**Short problem:** Render the lines of the records from the line with "Christian-taliban (45, 645)" up to and including the line with "[Icon-X-x] (92, 1442)" as a numbered list, skipping any blank lines. Leave the pictures out of the list.

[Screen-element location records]

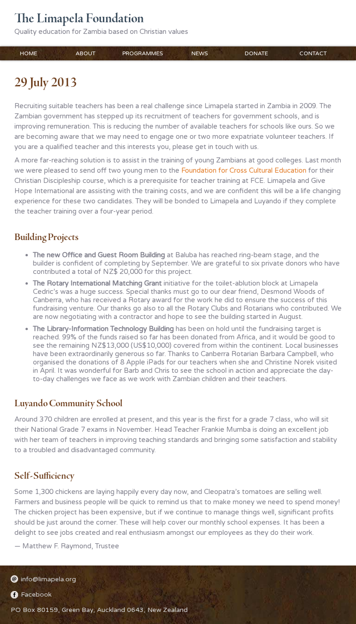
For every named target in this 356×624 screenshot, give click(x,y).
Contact (313, 53)
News (199, 53)
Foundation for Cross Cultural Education (243, 170)
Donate (256, 53)
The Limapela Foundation (79, 18)
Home (28, 53)
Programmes (142, 53)
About (85, 53)
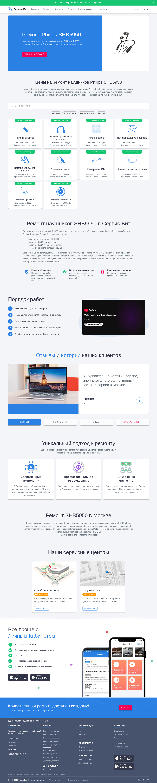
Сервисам (47, 770)
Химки (116, 738)
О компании (13, 738)
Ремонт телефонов (51, 731)
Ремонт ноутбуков (50, 734)
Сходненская (119, 731)
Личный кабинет (85, 763)
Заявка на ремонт (86, 9)
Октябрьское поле (121, 734)
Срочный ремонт (50, 750)
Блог (80, 731)
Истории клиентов (85, 750)
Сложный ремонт (50, 754)
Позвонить (102, 9)
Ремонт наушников (51, 741)
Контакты (12, 742)
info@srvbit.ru (119, 743)
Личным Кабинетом (31, 636)
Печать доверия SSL (56, 780)
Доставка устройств (51, 761)
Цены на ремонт (85, 759)
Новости (81, 734)
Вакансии (12, 745)
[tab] (24, 422)
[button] (145, 9)
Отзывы (45, 355)
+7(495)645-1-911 (121, 747)
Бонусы (135, 9)
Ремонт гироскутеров (52, 745)
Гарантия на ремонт (51, 757)
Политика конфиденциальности (80, 780)
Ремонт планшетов (51, 738)
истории (70, 355)
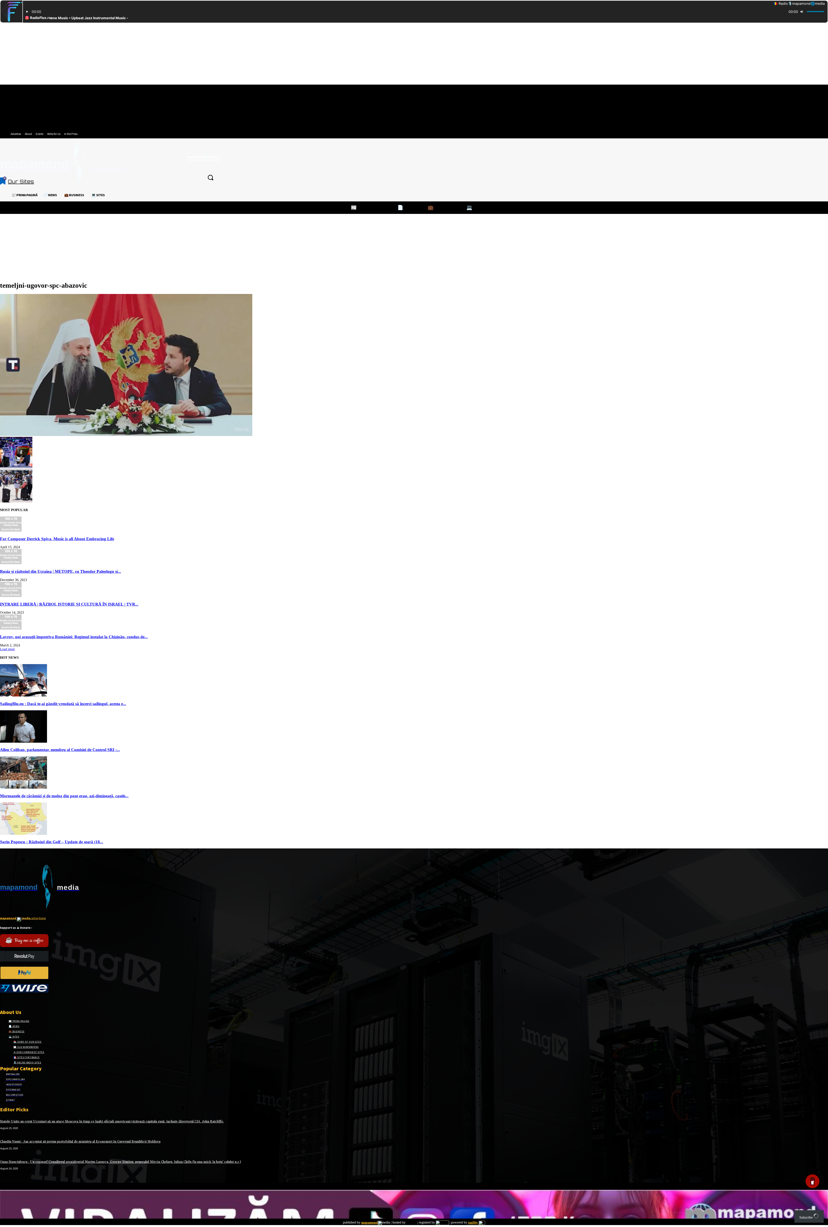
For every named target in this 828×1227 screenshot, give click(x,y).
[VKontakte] (25, 1000)
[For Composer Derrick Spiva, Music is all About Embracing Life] (11, 530)
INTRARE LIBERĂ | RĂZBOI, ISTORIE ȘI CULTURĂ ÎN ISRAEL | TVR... (69, 604)
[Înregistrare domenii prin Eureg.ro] (442, 1222)
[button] (210, 177)
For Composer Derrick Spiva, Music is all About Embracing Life (57, 539)
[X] (17, 1000)
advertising (23, 918)
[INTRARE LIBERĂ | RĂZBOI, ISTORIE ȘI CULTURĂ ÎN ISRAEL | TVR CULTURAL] (11, 596)
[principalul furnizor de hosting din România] (411, 1222)
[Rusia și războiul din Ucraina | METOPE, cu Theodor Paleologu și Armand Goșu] (11, 563)
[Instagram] (10, 1000)
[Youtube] (33, 1000)
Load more (7, 649)
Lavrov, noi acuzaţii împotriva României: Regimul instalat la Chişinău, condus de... (74, 637)
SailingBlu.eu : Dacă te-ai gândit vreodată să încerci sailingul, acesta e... (63, 703)
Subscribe (806, 1217)
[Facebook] (2, 1000)
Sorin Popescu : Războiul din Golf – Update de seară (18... (51, 842)
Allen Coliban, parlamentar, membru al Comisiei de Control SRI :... (60, 749)
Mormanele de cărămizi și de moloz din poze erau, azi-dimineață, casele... (64, 796)
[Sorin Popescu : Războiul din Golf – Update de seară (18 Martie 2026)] (23, 833)
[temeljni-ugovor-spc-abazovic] (126, 435)
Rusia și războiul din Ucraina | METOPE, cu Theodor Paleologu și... (60, 571)
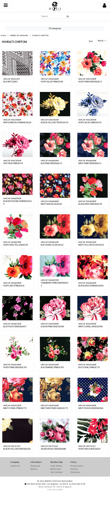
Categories (56, 28)
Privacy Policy (76, 466)
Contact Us (15, 466)
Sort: (91, 41)
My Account (56, 469)
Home (3, 35)
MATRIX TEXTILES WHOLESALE (59, 481)
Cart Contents (56, 472)
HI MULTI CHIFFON (40, 35)
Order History (56, 466)
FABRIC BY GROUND (19, 35)
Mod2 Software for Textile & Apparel (55, 487)
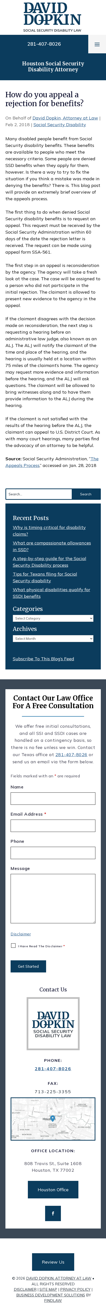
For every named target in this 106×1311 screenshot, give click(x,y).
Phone (17, 841)
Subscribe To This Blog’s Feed (43, 659)
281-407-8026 (44, 44)
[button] (97, 44)
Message (20, 868)
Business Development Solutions (50, 1295)
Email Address (28, 814)
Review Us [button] (53, 1262)
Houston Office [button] (53, 1189)
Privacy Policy (75, 1289)
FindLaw (53, 1300)
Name (17, 787)
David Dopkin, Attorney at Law (65, 118)
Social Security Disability (60, 124)
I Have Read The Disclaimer (41, 946)
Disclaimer (21, 933)
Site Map (48, 1289)
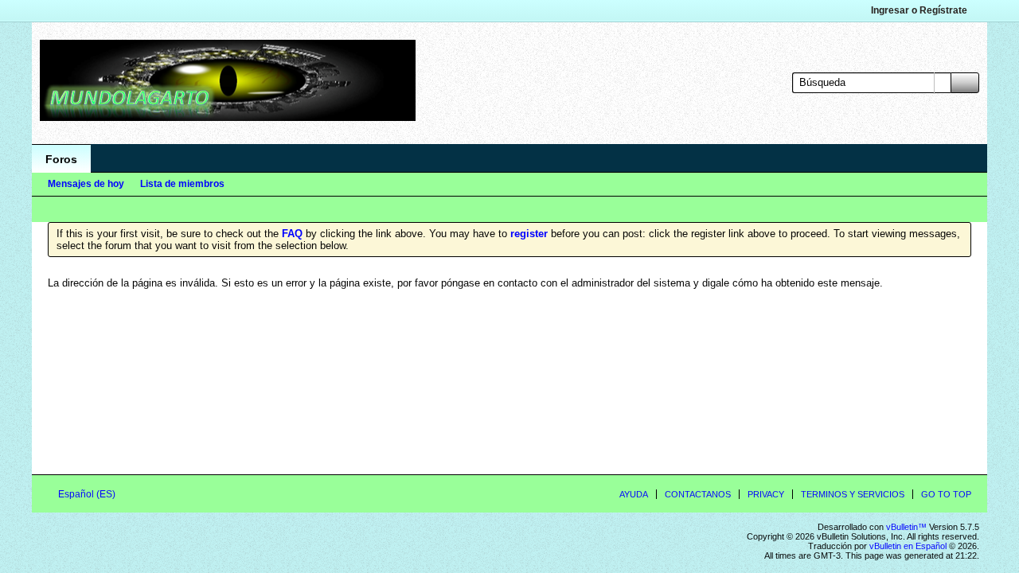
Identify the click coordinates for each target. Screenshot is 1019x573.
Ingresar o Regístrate (919, 10)
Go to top (946, 494)
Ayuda (633, 494)
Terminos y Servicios (852, 494)
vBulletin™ (906, 527)
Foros (61, 159)
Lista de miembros (182, 183)
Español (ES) (88, 494)
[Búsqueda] (965, 82)
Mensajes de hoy (86, 183)
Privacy (766, 494)
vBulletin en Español (908, 546)
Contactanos (698, 494)
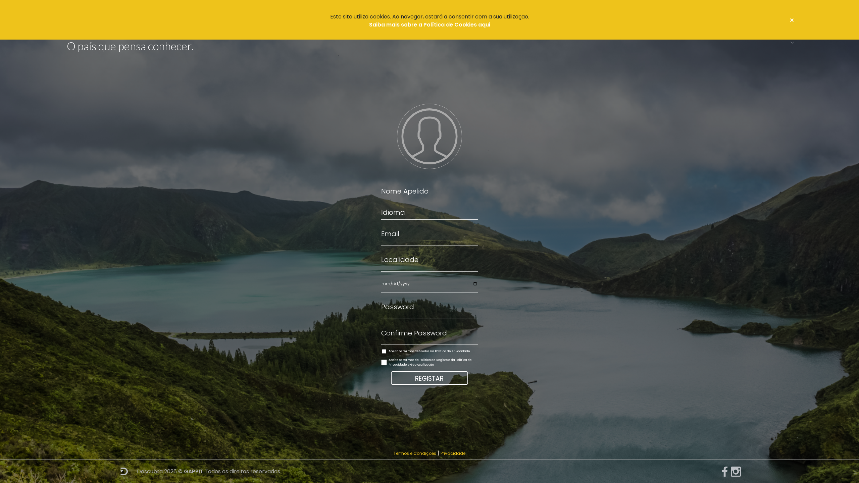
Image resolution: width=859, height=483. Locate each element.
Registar (429, 378)
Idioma (393, 212)
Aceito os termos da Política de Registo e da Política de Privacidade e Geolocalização (430, 362)
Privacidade (453, 453)
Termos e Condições (415, 453)
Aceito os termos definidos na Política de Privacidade (429, 351)
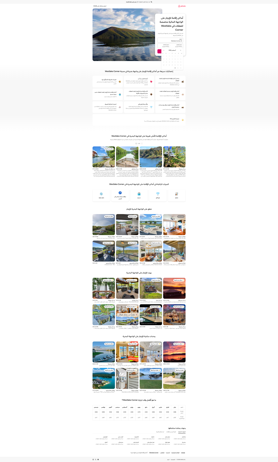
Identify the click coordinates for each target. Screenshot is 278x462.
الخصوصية (173, 459)
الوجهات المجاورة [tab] (182, 431)
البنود (168, 459)
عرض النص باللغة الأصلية (131, 2)
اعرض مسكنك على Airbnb (99, 6)
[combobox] (170, 41)
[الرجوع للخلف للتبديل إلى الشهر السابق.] (180, 50)
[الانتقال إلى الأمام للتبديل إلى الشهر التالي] (163, 50)
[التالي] (136, 143)
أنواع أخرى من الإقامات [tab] (171, 431)
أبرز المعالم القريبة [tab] (160, 431)
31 (175, 68)
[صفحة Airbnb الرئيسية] (182, 6)
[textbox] (176, 46)
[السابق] (142, 143)
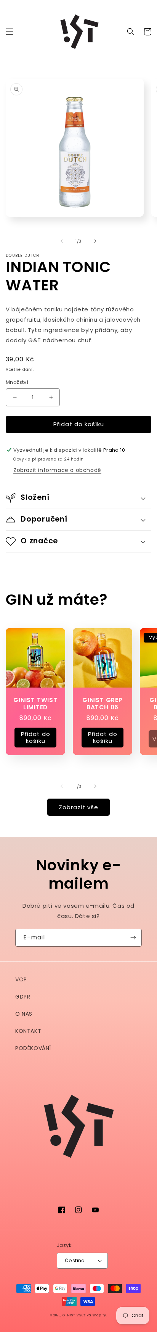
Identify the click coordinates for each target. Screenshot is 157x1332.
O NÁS (23, 1014)
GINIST (68, 1315)
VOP (21, 979)
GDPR (22, 996)
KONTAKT (28, 1031)
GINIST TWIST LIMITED (35, 703)
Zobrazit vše (78, 807)
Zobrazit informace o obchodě (57, 470)
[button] (9, 31)
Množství (17, 382)
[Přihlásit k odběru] (133, 938)
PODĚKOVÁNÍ (33, 1048)
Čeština (75, 1260)
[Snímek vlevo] (61, 241)
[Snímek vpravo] (95, 241)
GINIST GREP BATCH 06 (102, 703)
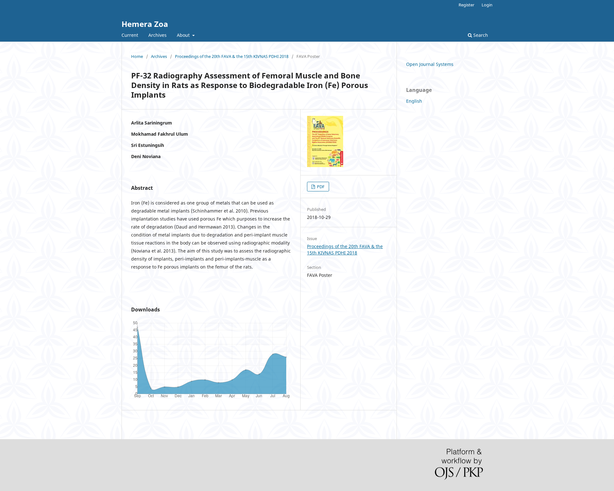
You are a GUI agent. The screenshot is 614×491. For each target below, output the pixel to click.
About (184, 35)
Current (130, 35)
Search (480, 35)
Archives (157, 35)
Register (466, 5)
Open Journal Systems (429, 64)
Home (137, 56)
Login (487, 5)
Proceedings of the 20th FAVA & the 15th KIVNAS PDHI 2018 (231, 56)
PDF (320, 186)
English (414, 101)
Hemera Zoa (145, 24)
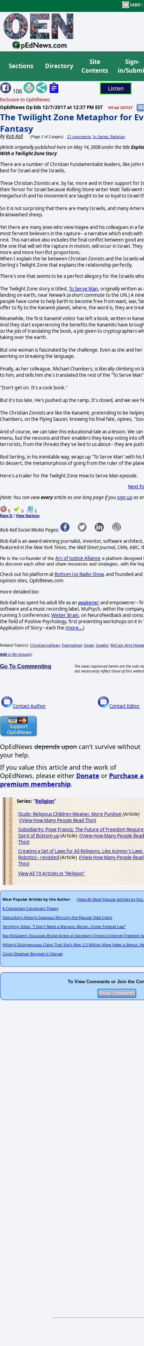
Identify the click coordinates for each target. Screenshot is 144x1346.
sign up (124, 497)
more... (75, 628)
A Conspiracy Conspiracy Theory (30, 908)
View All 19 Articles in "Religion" (51, 873)
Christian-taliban (45, 645)
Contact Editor (124, 706)
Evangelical (72, 645)
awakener (88, 602)
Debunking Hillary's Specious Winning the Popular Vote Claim (57, 917)
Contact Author (29, 706)
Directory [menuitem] (58, 66)
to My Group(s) (16, 654)
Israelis (102, 645)
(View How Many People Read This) (58, 820)
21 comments (79, 136)
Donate (87, 775)
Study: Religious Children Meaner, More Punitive (70, 814)
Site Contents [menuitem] (94, 66)
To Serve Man (83, 289)
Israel (89, 645)
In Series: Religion (109, 136)
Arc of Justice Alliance (78, 558)
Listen (116, 88)
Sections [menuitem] (21, 66)
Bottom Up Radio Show (79, 574)
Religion (44, 801)
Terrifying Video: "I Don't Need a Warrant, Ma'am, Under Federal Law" (63, 926)
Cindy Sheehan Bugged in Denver (32, 953)
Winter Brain (65, 615)
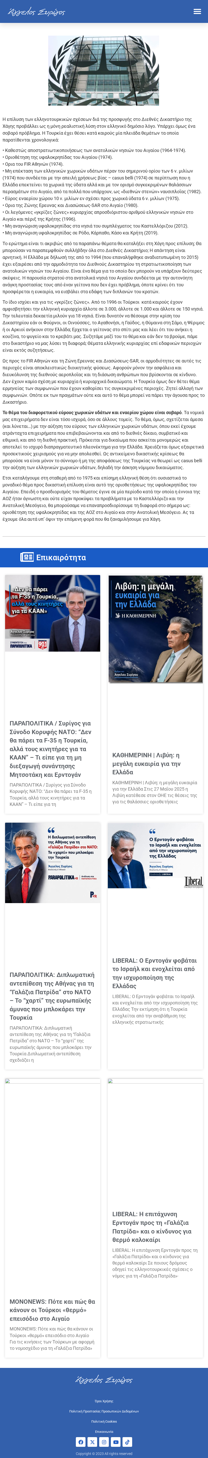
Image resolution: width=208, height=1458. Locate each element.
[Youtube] (115, 1442)
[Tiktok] (127, 1442)
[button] (197, 11)
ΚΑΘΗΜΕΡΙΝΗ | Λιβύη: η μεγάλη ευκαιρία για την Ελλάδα (146, 764)
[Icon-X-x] (92, 1442)
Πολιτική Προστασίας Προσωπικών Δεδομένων (104, 1411)
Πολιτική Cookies (104, 1421)
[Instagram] (104, 1442)
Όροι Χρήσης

**Worked solution:**
1. Christian-taliban (45, 645)
2. Contact Editor (124, 706)
3. Evangelical (72, 645)
4. awakener (88, 602)
5. Debunking Hillary's Specious Winning the Popular Vote Claim (57, 917)
6. Contact Author (29, 706)
7. Directory [menuitem] (58, 66)
8. to My Group(s) (16, 654)
9. Israelis (102, 645)
10. (View How Many People Read This) (58, 820)
11. 21 comments (79, 136)
12. Donate (87, 775)
13. Study: Religious Children Meaner, More Punitive (70, 814)
14. Site Contents [menuitem] (94, 66)
15. To Serve Man (83, 289)
16. Israel (89, 645)
17. In Series: Religion (109, 136)
18. Arc of Justice Alliance (78, 558)
19. Listen (116, 88)
20. Sections [menuitem] (21, 66)
21. Bottom Up Radio Show (79, 574)
22. Religion (44, 801)
23. Terrifying Video: "I Don't Need a Warrant, Ma'am, Under Federal Law" (63, 926)
24. Cindy Sheehan Bugged in Denver (32, 953)
25. Winter Brain (65, 615)
26. Image resolution: width=208, height=1458. Locate each element.
27. [Youtube] (115, 1442)
28. [Tiktok] (127, 1442)
29. [button] (197, 11)
30. ΚΑΘΗΜΕΡΙΝΗ | Λιβύη: η μεγάλη ευκαιρία για την Ελλάδα (146, 764)
31. [Icon-X-x] (92, 1442)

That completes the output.